We document every lot and keep detailed archives of samples and test results. If complaints arise, we investigate not only the specific shipment but the upstream process sequence, plant instrumentation, and even entry logs from storage areas. Taking long-term care of end-users means understanding changes in their process, suggesting improvements, even modifying our own plant schedules to match critical windows.
Cross-functional teams inside our plants incorporate both veteran operators and chemists who have worked in customer-facing positions.
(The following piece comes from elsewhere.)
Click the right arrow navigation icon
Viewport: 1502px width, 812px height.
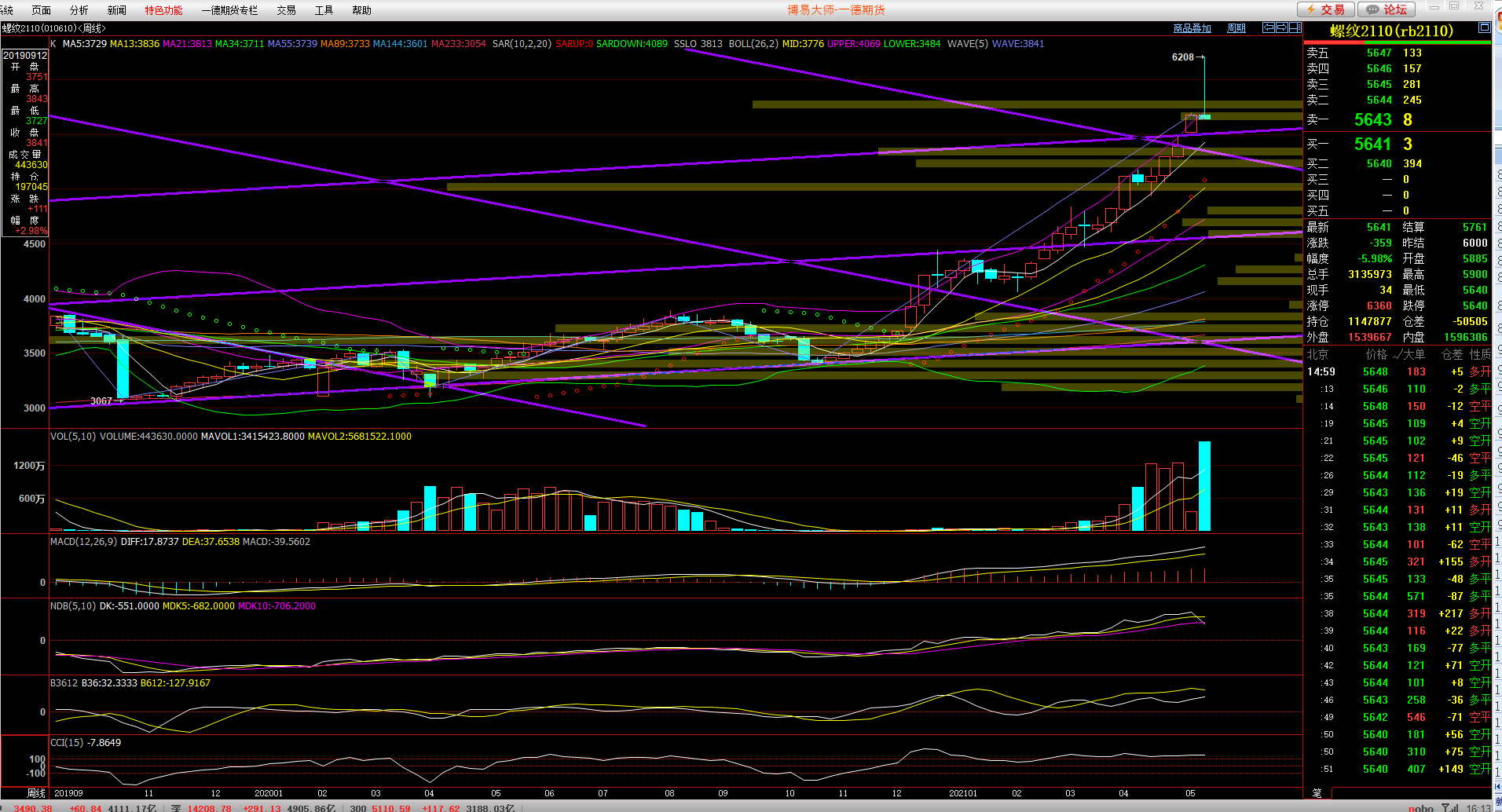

This blend of perspectives means we can respond with more than “spec follows standard.” Quality concerns—pigment settling, adhesive failure, polymer crosslinking defects—are met with direct plant feedback, adjustment to process conditions, and data sent back to our customers.
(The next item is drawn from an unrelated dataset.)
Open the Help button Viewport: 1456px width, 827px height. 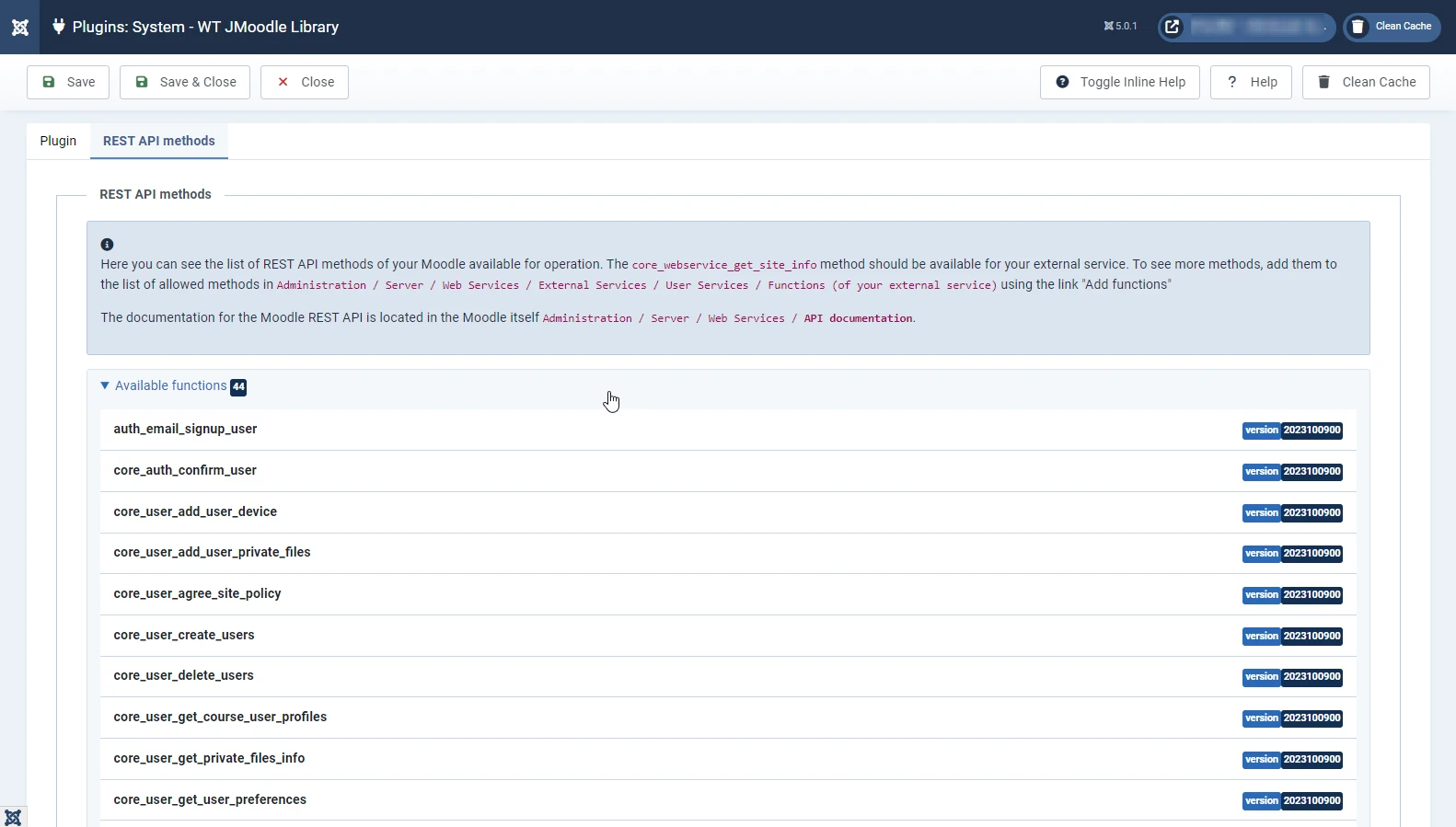[1251, 82]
We have come up against the full spectrum of toluene concerns: worker exposure, environmental footprint, fire risk, and performance limits. No one solution covers all contexts, but decades on the manufacturing side have shown some best practices.
Direct air capture and solvent recovery in our vent lines cut volatility losses and protect both workers and the environment. High-grade PPE and real-time vapor monitoring lower risks to our staff and shipping partners. For most downstream users, we recommend—and can advise on—process enclosures, local exhaust, and handling routines proven over thousands of our own drum and tanker shipments.
As regulatory strictness grows, we monitor both the letter and practical effects of new rules. Sometimes this requires layout changes in plant hardware, training overhauls, or formulation tweaks for downstream grades. Rather than wait for demand, we aim to bring up safety and environmental improvements before problems are flagged by others. This open line from our plants to our customers sometimes involves adjusting packaging, switching to returnable drums, or reshaping process windows to fit new safety standards.
Manufacturing at scale brings ongoing opportunities to engineer better processes for toluene both as a product and as a feedstock. We keep focus on integrating process intensification—reducing energy use per ton, optimizing feed cuts to recover as much aromatics yield while limiting by-product formation, and minimizing emission footprints.
Sometimes, we collaborate with equipment suppliers to trial advanced reactor internals or automation algorithms. Trials do not always succeed on the first round, but over time, these changes improve both the quality and competitiveness of our toluene supply. We take seriously every chance for plant visits and customer process tours—seeing on-site issues informs adjustments to both our blend and technical support.
Collaboration does not stop only with technical teams. Feedback from account managers and shipping coordinators frequently uncovers opportunities for scheduling improvements and customer-specific tweaks to loading, labeling, or documentation practices.
We continue to view toluene as more than a boxed commodity. Its supply chain depends on hands-on plant management, cooperative regulatory compliance, and open, knowledgeable dialogue with users. Technical skill and transparency—not generic claims or templates—make the difference for customers who rely on predictable, high-quality solvent supply. As markets and regulation evolve, our best defense remains engaged collaboration, robust process oversight, and investment in both technology and people.